The Digital Giza project is a portrait of the considerable efforts devoted to Egypt by modern scholars from Harvard and Boston Universities, accessible to archeology explorers and academics who admire Egypt’s ancient history.
In 2000, the Museum of Fine Arts in Boston launched the Digital Giza Project when Peter Der Manuelian decided to digitize all the excavations by Egyptologist George Reinser carried out over the course of more than 40 years, the official website of the project read.
Then the idea moved to Harvard University, where the record of Reisner’s remarkable series of digs was enhanced by the inclusion of more data collected by several institutions such as the MFA (Ministry of Foreign Affairs).
Giza marvels currently exist in varied sites across the world including many sites outside of Egypt. The Digital Giza Project brings them together and displays those unearthed artifacts online.
The land on which Giza’s Great pyramids and Sphinx exists is a legendary burial site where ancient Egyptians buried their rulers 4,600 years ago. Treasurable data about this mysterious world is now accessible for all archeology experts and adherents, according to the project’s official website.
One who pays an online visit to the “clearinghouse”, which comprises numerous archeological Giza belongings, will be overwhelmed by thousands of images and academic research articles.

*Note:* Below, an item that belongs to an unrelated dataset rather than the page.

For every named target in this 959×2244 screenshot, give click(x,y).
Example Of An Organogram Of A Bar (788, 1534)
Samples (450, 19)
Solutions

The project presents an exceptional repertoire of Giza’s archeological sites through an innovative technology, Washington Post reported.
Each archeological model for the temples, monuments and tombs is presented using 3-D technology in a way that makes viewers feel as if they are inside the sites. The origins of Khafre Pyramid, the Sphinx, and the mysterious colossus, among others, are showcased using this imaginative technology, according to the project’s official website.
Each displayed 3-D model offers a comprehensive view of an archive of photos, videos, and documents and includes a bibliography.